Es war in der Regel kein guter Tag für Baden-Württemberg, wenn der Verein Mehr Demokratie e.V. die Ergebnisse seines regelmäßigen Bundesländervergleichs in Sachen Bürgerbeteiligung und direktdemokratischer Instrumente veröffentlichte. Der Verein vergleicht regelmäßig die Regelungen für Bürgerbegehren, Bürgerentscheide und Volksabstimmungen. Denn jedes Bundesland hat hier eigene Regeln.
Baden Württemberg lag seit 2003 immer zwischen Platz 13 und 15. Bei der vorletzten Untersuchung von 2013 landete Baden-Württemberg sogar auf dem letzten Platz. Seit dem hat sich in Sachen Bürgerbeteiligung und direkter Demokratie einiges in Baden-Württemberg getan. Das Ergebnis zeigt sich in den aktuellen Ergebnissen des Ländervergleichs.
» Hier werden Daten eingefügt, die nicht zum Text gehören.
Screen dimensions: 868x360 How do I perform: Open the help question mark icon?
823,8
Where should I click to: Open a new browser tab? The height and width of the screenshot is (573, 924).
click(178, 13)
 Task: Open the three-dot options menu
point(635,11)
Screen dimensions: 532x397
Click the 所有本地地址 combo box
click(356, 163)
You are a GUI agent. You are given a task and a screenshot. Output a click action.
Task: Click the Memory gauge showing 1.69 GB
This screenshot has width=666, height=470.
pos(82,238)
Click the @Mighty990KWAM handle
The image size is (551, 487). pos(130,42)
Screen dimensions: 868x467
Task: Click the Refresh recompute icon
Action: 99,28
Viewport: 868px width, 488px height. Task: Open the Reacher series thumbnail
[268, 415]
Baden-Württemberg macht 11 Plätze gut
Mehr Demokratie e.V. schreibt in seiner Studie: „Die Regelungen sowohl auf Landes- als auch auf Kommunalebene wurden 2015 nach jahrelangen Beratungen gründlich reformiert und modernisiert. Ein ‚mangelhaft‘ 2013 wurde so in ein ‚befriedigend‘ im aktuellen Ranking umgewandelt und der letzte Platz weit zurückgelassen.“ Insgesamt ist Baden-Württemberg von Platz 16 auf Platz 7 aufgestiegen. Bei den Regelungen auf Landesebene verbesserte sich das Land sogar von Platz 16 auf Platz 5. Bei den Kommunalen Regelungen stieg Baden-Württemberg von Platz 14 auf Platz 8.
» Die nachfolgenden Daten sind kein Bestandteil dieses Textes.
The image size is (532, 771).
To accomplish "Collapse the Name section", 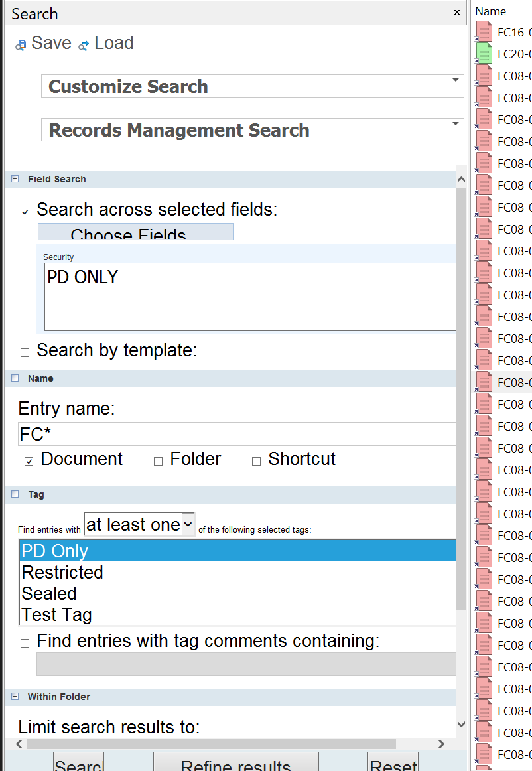I will click(x=15, y=378).
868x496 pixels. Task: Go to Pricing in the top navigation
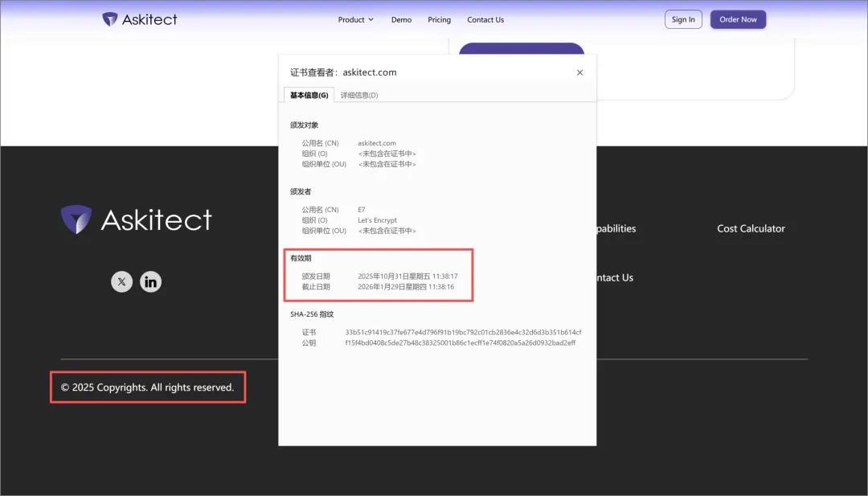439,20
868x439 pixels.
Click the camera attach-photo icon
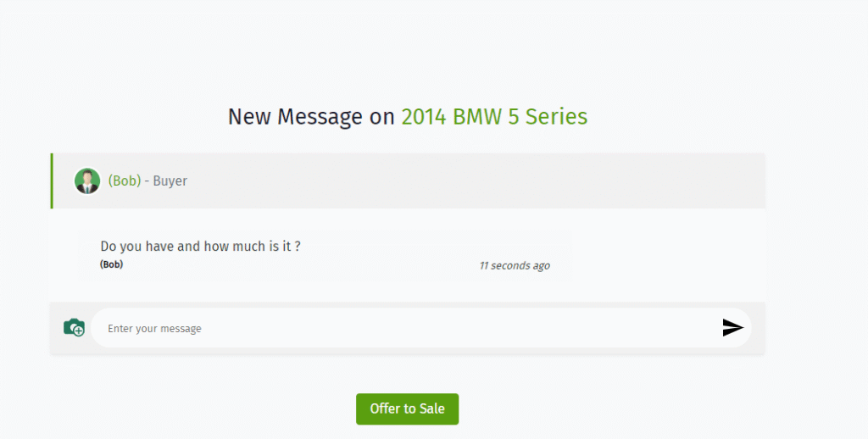(x=73, y=327)
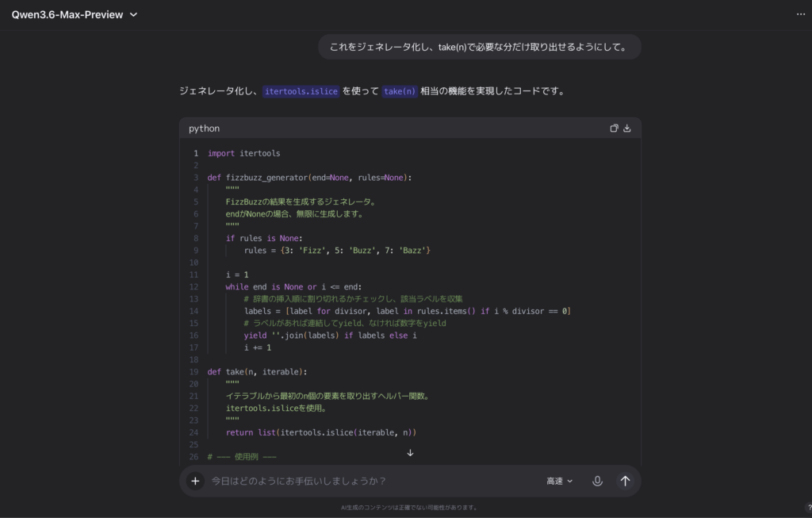Download the code block as a file
The height and width of the screenshot is (518, 812).
pyautogui.click(x=626, y=128)
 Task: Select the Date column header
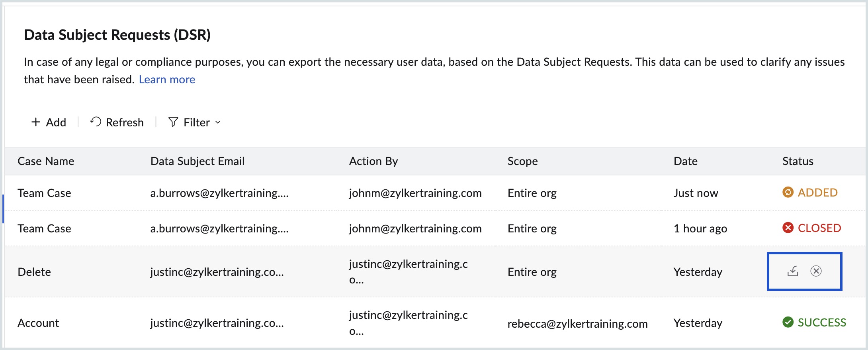pyautogui.click(x=685, y=161)
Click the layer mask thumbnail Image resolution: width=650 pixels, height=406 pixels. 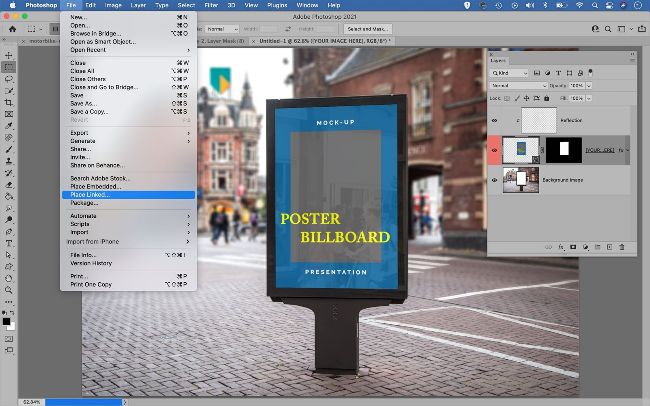tap(566, 150)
„Wir sind im Ländervergleich vom letzten Platz in das obere Mittelfeld gekommen“, freut sich die Staatsrätin für Zivilgesellschaft und Bürgerbeteiligung Gisela Erler über die Ergebnisse, „Das ist einer der größten Schritte nach vorne, die jemals ein Landesparlament gegangen ist.“
Hürden für Volksabstimmungen und Volksbegehren gesenkt
Im vergangenen Jahr hatte der Landtag die Regelungen für Volksbegehren und Volksabstimmungen vereinfacht. Brauchte es bisher Unterschriften von 16,6 Prozent der Wahlberechtigten, genügen nun 10 Prozent. Auch müssen die Unterschriften nicht mehr binnen zwei Wochen ausschließlich in Rathäusern gesammelt werden. Jetzt bleiben sechs Monate Zeit und die Unterschriften können frei gesammelt werden.
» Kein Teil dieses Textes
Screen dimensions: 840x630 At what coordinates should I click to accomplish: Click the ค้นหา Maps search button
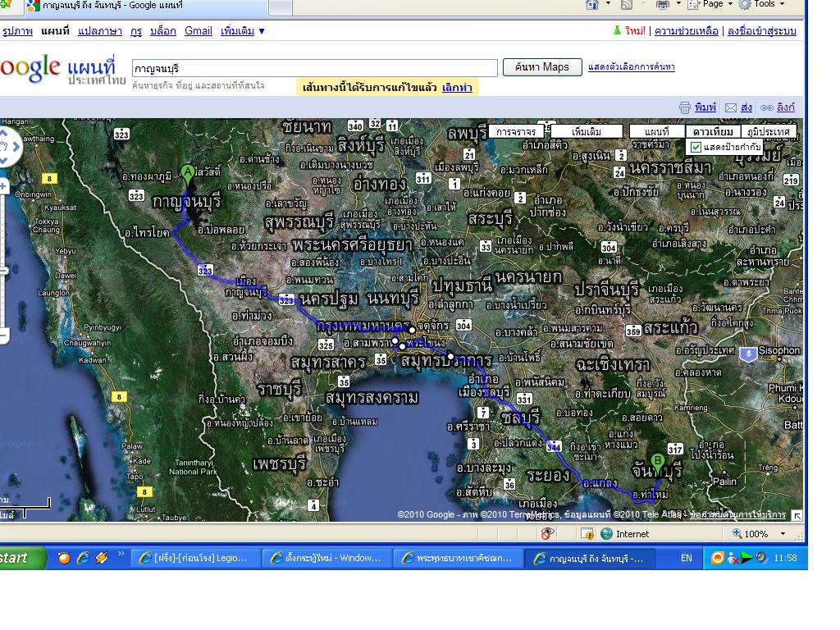(541, 67)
Mit der Reform der Gemeindeordnung hat sich auf kommunaler Ebene seit Dezember 2015 ebenfalls einiges geändert. Bürgerbegehren gegen Bebauungspläne sind zu Beginn des Verfahrens nun zulässig. Die neue Gemeindeordnung senkt die Unterschriftshürde bei Bürgerbegehren von 10 auf 7 Prozent. Für einen gültigen Bürgerentscheid muss die Mehrheit der abgegebenen Stimmen 20 Prozent der Wahlberechtigten entsprechen. Die Wahlberechtigten müssen vor dem Entscheid über Pro und Contra zur Vorlage informiert werden.
Mehr Rechte für die Bürger bei der Bauleitplanung
Als besonderen Kritikpunkt hat der Verein Mehr Demokratie e.V. in seiner voran gegangenen Untersuchung die Bauleitplanung hervorgehoben. Er bemängelte, dass die Bauleitplanung damals gänzlich ausgeschlossen war. „Wir haben jetzt bei der Bauleitplanung einen guten Kompromiss gefunden – auch wenn in anderen Bundesländern noch mehr möglich ist“, sagte Staaträtin Gisela Erler. „Die Menschen wollen mitentscheiden. Bebauungsfragen und konkrete öffentliche Bauprojekte sind dabei von besonderem Interesse für die Bürgerschaft. Dass die Bürgerinnen und Bürger hier nun mehr eingreifen können, wird dazu führen, dass frühzeitiger zu den Vorhaben informiert und beteiligt werden muss. Das hat langfristig einen positiven Effekt auf die Kommunalpolitik im Ganzen“, ist sich Erler sicher.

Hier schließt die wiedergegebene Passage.